February 23, 2009 By: Colin Low Category: Uncategorized

seanBest Actor: Sean Penn in Milk
In hindsight, Sean Penn’s role as the charismatic, flamboyant Harvey Milk was just as much a comeback role as Randy the Ram was for Mickey Rourke, neutralising whatever advantage Rourke seemed to have in this regard. Faced with two actors who regularly “deglam” for their roles, the Academy might have seen Sean’s reglamming as the handsome, saintlike Milk as the greater acting “stretch”; after all, Penn hasn’t smiled since 1982, when he played surfer dude Jeff Spicoli in Fast Times at Ridgemont High.

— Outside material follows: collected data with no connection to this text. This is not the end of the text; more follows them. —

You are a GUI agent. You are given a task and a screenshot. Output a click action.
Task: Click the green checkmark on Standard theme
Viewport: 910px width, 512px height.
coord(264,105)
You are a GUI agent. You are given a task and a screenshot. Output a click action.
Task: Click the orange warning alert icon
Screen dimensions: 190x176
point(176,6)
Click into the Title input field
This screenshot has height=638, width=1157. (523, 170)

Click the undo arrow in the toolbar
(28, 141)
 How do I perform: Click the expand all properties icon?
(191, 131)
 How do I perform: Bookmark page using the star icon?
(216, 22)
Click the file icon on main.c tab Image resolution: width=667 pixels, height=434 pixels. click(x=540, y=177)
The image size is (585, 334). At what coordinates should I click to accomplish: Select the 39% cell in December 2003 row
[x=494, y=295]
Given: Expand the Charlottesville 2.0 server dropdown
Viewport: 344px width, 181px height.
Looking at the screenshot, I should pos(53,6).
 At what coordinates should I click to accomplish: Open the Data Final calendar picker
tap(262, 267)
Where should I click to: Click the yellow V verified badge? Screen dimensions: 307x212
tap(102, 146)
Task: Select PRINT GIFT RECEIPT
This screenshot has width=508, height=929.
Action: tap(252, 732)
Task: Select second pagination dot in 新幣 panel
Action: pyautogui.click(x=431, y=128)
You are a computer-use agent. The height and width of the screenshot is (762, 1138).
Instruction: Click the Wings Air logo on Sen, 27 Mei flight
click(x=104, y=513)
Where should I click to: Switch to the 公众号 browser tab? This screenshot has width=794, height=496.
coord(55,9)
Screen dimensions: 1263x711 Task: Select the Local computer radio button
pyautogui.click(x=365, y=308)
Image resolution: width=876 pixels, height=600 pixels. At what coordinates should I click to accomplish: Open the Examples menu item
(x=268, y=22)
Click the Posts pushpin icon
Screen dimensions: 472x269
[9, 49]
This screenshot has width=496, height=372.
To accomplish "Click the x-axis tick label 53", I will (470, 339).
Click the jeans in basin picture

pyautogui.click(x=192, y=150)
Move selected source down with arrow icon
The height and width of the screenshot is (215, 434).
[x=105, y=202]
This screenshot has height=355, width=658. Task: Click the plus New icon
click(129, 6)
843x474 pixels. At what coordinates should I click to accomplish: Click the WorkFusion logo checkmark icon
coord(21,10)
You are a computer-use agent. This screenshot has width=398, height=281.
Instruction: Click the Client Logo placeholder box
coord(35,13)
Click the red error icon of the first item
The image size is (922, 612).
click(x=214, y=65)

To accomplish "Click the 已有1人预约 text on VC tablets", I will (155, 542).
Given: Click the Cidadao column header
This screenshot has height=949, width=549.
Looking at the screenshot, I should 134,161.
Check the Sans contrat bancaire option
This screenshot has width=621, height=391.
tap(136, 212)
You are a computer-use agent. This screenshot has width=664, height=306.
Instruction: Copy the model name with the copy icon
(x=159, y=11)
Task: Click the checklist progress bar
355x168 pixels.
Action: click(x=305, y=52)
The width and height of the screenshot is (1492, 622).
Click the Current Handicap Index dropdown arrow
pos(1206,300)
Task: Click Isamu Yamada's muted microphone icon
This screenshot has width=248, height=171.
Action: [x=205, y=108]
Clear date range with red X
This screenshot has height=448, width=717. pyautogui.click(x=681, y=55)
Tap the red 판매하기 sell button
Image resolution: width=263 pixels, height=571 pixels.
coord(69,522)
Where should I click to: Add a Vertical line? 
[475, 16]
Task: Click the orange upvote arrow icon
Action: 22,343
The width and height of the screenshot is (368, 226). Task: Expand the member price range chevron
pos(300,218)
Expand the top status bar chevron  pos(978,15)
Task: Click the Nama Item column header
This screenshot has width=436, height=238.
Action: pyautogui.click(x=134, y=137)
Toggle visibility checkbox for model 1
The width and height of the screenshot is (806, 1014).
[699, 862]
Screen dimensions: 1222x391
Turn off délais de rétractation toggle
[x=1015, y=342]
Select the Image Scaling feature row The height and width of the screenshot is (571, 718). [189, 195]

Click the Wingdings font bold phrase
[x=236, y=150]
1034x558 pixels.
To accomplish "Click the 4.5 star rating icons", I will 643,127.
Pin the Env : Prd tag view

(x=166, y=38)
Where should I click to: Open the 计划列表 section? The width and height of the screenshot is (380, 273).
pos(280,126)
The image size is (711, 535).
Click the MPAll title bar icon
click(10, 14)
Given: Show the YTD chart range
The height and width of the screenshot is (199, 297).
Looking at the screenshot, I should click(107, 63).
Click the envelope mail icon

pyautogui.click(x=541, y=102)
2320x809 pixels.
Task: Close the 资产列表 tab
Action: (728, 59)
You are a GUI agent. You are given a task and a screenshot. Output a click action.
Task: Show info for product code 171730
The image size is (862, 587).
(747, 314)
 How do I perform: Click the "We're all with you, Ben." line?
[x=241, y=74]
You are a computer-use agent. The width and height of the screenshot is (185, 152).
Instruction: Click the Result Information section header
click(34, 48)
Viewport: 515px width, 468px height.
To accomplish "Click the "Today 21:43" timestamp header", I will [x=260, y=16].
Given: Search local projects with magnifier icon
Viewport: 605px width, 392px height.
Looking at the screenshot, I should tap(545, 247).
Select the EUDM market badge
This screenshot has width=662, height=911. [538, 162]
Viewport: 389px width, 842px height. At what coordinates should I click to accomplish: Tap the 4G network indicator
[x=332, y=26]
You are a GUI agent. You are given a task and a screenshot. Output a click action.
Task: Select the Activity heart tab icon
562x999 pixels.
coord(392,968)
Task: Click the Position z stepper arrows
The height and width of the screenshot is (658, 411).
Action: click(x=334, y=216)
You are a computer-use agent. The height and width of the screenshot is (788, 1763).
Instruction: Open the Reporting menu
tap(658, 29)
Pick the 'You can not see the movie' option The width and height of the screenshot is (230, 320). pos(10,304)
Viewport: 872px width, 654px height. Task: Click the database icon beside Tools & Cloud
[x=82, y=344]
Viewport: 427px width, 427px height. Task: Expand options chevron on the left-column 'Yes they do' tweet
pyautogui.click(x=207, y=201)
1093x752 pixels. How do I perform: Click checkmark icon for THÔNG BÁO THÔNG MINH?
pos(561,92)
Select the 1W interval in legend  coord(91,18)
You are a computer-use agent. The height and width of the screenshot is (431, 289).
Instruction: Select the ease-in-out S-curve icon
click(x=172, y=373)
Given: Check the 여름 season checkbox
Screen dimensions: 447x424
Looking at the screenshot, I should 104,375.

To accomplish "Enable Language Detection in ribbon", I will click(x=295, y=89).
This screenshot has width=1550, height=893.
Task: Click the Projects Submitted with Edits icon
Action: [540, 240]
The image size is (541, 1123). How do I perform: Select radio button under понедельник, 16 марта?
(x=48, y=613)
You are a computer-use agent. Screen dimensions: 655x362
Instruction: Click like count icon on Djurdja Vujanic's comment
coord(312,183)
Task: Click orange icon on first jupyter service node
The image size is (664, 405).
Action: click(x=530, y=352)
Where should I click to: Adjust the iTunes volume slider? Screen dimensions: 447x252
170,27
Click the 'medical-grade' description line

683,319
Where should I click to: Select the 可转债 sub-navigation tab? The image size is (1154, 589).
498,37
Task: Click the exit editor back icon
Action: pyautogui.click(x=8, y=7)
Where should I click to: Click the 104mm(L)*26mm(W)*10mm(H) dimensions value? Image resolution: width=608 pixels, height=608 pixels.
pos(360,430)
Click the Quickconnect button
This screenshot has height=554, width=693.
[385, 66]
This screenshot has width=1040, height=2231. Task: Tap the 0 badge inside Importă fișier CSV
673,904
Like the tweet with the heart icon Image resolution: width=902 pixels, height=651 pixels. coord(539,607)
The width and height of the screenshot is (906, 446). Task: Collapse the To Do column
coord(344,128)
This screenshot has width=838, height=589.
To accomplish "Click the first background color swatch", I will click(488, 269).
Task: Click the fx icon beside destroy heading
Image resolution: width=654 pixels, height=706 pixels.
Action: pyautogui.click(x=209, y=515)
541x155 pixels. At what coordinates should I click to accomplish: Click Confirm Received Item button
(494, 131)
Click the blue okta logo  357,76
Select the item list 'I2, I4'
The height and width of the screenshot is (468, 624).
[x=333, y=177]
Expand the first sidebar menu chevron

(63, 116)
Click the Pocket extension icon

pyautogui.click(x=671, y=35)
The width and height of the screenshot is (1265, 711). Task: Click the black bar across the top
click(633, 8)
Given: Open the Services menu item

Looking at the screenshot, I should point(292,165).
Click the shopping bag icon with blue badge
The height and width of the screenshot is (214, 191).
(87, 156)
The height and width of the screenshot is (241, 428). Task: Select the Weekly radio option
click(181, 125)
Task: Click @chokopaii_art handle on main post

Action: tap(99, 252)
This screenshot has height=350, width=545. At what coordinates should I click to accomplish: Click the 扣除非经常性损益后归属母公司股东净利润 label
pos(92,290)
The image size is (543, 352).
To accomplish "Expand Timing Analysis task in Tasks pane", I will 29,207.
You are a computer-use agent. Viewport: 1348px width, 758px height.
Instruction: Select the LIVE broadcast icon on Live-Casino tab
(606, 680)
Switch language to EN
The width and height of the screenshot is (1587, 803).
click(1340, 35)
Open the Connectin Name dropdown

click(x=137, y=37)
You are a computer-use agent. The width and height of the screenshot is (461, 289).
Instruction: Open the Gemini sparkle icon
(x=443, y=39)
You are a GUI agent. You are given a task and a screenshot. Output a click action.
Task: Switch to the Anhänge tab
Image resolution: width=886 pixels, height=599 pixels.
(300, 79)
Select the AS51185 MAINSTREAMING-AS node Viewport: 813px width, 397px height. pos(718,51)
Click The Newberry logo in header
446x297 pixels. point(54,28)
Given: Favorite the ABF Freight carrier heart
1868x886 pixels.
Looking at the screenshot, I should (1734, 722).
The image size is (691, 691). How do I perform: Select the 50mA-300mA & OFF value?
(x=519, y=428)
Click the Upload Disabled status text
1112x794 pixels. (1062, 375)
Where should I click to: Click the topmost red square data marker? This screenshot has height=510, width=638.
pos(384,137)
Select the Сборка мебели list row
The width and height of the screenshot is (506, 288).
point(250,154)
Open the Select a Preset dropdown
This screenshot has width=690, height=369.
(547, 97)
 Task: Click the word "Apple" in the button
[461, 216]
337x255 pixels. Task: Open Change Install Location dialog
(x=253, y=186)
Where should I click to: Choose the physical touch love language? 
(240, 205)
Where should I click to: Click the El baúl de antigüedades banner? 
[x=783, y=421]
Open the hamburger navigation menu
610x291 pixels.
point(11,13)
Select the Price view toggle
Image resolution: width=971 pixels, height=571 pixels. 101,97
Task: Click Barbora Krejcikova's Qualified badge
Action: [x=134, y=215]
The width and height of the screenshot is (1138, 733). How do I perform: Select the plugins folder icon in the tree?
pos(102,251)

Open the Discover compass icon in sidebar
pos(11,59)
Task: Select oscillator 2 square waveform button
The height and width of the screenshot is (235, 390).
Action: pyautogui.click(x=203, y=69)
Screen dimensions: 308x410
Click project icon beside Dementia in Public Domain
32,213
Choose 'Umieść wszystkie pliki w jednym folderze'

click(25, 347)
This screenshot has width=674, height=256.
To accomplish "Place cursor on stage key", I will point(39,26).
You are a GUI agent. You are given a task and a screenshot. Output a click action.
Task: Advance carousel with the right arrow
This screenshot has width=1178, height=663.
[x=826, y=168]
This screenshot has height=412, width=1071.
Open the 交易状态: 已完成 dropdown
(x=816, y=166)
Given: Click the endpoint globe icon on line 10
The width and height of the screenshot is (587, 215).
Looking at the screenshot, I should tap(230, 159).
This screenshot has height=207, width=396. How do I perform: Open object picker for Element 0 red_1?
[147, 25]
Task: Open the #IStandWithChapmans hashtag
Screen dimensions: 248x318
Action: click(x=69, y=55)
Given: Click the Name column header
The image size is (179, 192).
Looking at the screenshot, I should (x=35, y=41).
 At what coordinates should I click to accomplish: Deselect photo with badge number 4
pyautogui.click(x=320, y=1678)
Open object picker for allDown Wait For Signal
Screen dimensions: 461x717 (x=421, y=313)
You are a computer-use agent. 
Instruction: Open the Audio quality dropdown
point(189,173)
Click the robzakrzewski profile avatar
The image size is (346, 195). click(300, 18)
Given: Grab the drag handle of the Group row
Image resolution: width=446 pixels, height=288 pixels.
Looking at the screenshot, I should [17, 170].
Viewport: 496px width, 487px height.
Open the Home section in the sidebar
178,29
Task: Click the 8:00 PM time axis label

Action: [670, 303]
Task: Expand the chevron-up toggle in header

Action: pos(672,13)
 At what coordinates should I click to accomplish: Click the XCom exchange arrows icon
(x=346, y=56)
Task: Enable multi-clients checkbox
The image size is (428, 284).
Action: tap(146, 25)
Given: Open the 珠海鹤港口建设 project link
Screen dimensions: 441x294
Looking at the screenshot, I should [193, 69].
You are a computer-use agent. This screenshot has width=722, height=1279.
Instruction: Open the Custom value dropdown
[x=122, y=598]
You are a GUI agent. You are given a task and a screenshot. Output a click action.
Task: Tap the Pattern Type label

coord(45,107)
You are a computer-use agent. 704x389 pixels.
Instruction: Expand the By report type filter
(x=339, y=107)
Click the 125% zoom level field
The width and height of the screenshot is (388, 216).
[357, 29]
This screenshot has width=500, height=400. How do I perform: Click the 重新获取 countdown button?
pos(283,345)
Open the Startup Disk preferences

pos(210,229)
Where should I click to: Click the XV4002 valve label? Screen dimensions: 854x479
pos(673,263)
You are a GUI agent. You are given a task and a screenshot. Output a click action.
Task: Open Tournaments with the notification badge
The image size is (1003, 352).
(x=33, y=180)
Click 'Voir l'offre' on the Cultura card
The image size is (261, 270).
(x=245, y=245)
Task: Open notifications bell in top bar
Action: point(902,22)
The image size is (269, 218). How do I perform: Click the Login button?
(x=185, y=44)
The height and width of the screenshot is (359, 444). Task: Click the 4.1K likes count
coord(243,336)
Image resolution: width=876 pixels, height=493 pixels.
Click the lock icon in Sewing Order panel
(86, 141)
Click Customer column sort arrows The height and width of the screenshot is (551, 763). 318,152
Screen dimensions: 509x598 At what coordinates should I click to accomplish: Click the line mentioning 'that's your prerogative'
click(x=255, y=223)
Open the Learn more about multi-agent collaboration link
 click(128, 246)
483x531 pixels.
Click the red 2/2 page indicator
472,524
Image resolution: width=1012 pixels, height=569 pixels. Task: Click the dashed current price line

Atop this, more Academy voters saw and liked Milk than they did The Wrestler—which got only two acting noms, measly compared to Milk‘s Best Picture, Director, Actor, Supporting Actor, Screenplay, Editing, Costume Design and Score noms. The Academy also admires Penn more, dislikable as both men can be (Penn managed a nomination for “going full retard” in I Am Sam. QED). And for an institution that has so often lauded mimicry as the best type of acting, there was no way in hell—in this reactionary Slumdog year—that all four acting trophies would go to fictional characters: the only other biopic perfs nominated were Frank Langella’s as Richard Nixon and Angelina Jolie’s as Christine Collins, neither of which had Penn’s near-unimous raves and comparable shot at the prize.

kateBest Actress: Kate Winslet in The Reader
Much as I want Kate to have an Oscar, I didn’t want her to win for this role as a Nazi camp guard, or as her repressed housewives in Revolutionary Road and Little Children. Kate’s presence in the movies shouldn’t be a downer; her stardom revolves around those prickly but lovable free spirits from Eternal Sunshine of the Spotless Mind, Sense and Sensibility, Iris—in other words, performances that seem like offshoots of her own celebrity persona: the glamorous, intelligent and potty-mouthed British lady. I don’t begrudge that the stars aligned for her this year, with no comparatively “overdue” contenders, but I don’t agree with the claim that no new performance can ever do justice to her career—she accomplished that a mere four years ago with Eternal Sunshine‘s fiery Clementine, and I believe she has at least one more classic bohemian girl in her, waiting to be unleashed.